Select one of the following combinations that Liam can sell to make at least $300 while keeping the total items sold to a maximum of 80:
A) 50 cookies and 30 muffins
B) 30 cookies and 25 muffins
C) 25 cookies and 30 muffins
D) 40 cookies and 20 muffins

1 answer

Let's analyze each question one at a time.

17.

We have the inequalities:

  1. \(15x + 5y \leq 1000\)
  2. \(2x + y \leq 50\)

We will check each option to see which satisfies both inequalities.

A) 20 books and 15 magazines:

  • \(15(20) + 5(15) = 300 + 75 = 375 \leq 1000\) (True)
  • \(2(20) + 15 = 40 + 15 = 55 \leq 50\) (False)

B) 10 books and 30 magazines:

  • \(15(10) + 5(30) = 150 + 150 = 300 \leq 1000\) (True)
  • \(2(10) + 30 = 20 + 30 = 50 \leq 50\) (True)

C) 50 books and 0 magazines:

  • \(15(50) + 5(0) = 750 + 0 = 750 \leq 1000\) (True)
  • \(2(50) + 0 = 100 + 0 = 100 \leq 50\) (False)

D) 40 books and 5 magazines:

  • \(15(40) + 5(5) = 600 + 25 = 625 \leq 1000\) (True)
  • \(2(40) + 5 = 80 + 5 = 85 \leq 50\) (False)

The only combination that satisfies both conditions is B) 10 books and 30 magazines.


18.

We know that Leo can spend at most $15, and the cost expression for his spending is \(4a + 2b\).

We will check each option to see if \(4a + 2b \leq 15\):

A) 2 food items and 4 attractions:

  • \(4(2) + 2(4) = 8 + 8 = 16 \leq 15\) (False)

B) 3 food items and 2 attractions:

  • \(4(3) + 2(2) = 12 + 4 = 16 \leq 15\) (False)

C) 1 food item and 5 attractions:

  • \(4(1) + 2(5) = 4 + 10 = 14 \leq 15\) (True)

D) 0 food items and 8 attractions:

  • \(4(0) + 2(8) = 0 + 16 = 16 \leq 15\) (False)

The only combination that Leo can afford is C) 1 food item and 5 attractions.


19.

Liam is selling cookies for $3 each and muffins for $5 each, and he wants to raise at least $300 while selling no more than 80 items.

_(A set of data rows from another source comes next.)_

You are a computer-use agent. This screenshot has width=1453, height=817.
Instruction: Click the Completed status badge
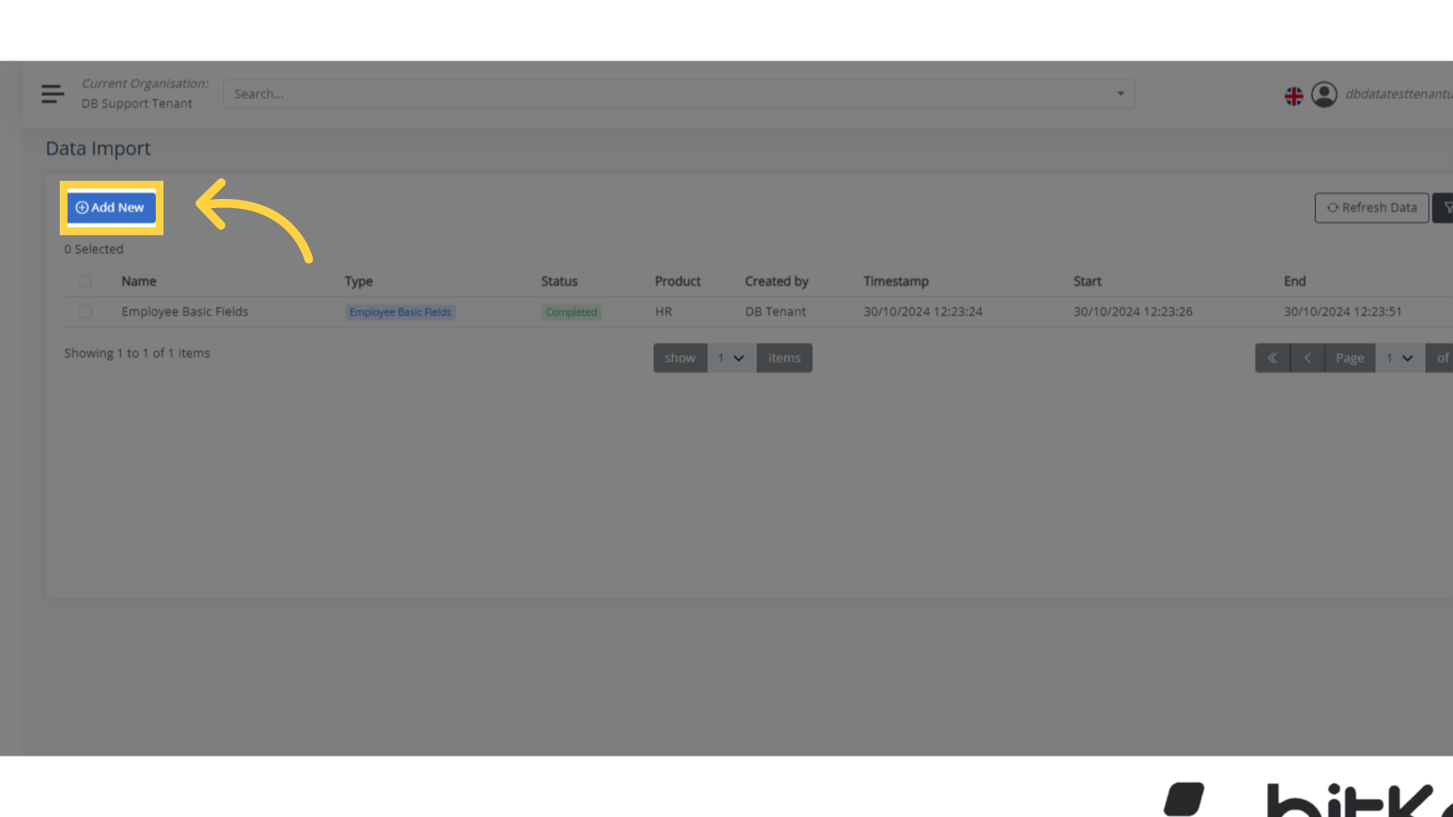click(571, 312)
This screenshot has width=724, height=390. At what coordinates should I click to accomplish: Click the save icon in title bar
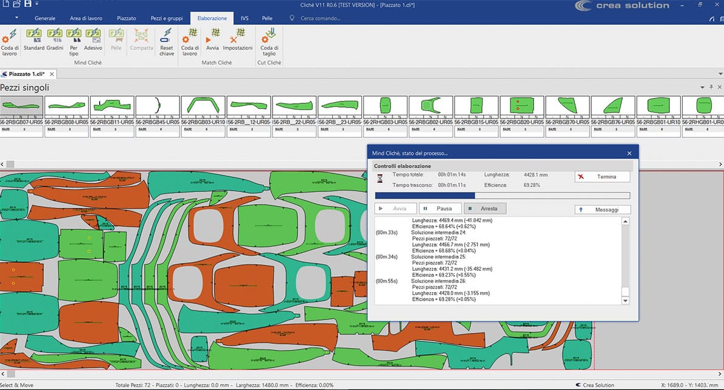click(x=28, y=5)
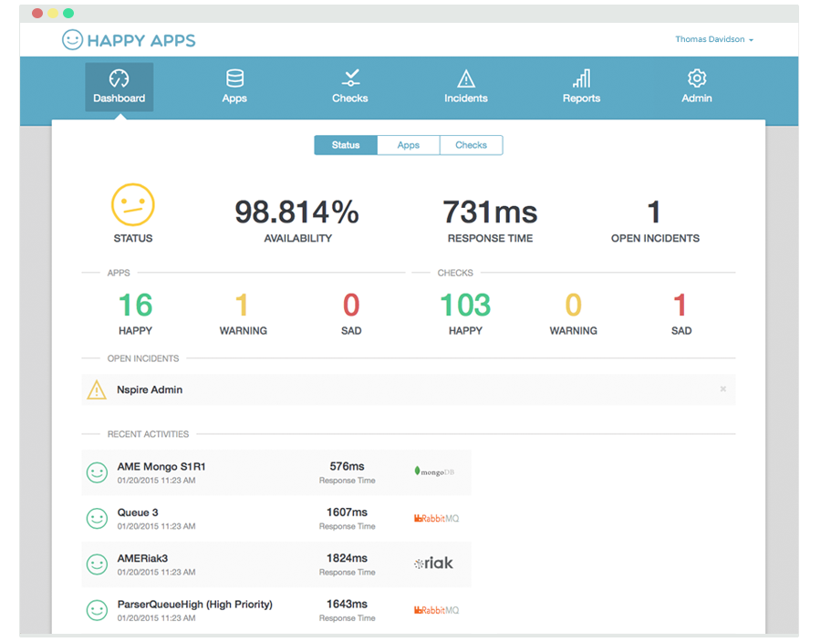The height and width of the screenshot is (642, 821).
Task: Click the riak logo for AMERiak3
Action: (433, 564)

Let \(c\) be the number of cookies and \(m\) be the number of muffins.

The inequalities we are examining are:

  1. \(3c + 5m \geq 300\)
  2. \(c + m \leq 80\)

Let's check each option:

A) 50 cookies and 30 muffins:

  • \(3(50) + 5(30) = 150 + 150 = 300 \geq 300\) (True)
  • \(50 + 30 = 80 \leq 80\) (True)

B) 30 cookies and 25 muffins:

  • \(3(30) + 5(25) = 90 + 125 = 215 \geq 300\) (False)

C) 25 cookies and 30 muffins:

  • \(3(25) + 5(30) = 75 + 150 = 225 \geq 300\) (False)

D) 40 cookies and 20 muffins:

  • \(3(40) + 5(20) = 120 + 100 = 220 \geq 300\) (False)

The only combination that meets the requirements is A) 50 cookies and 30 muffins.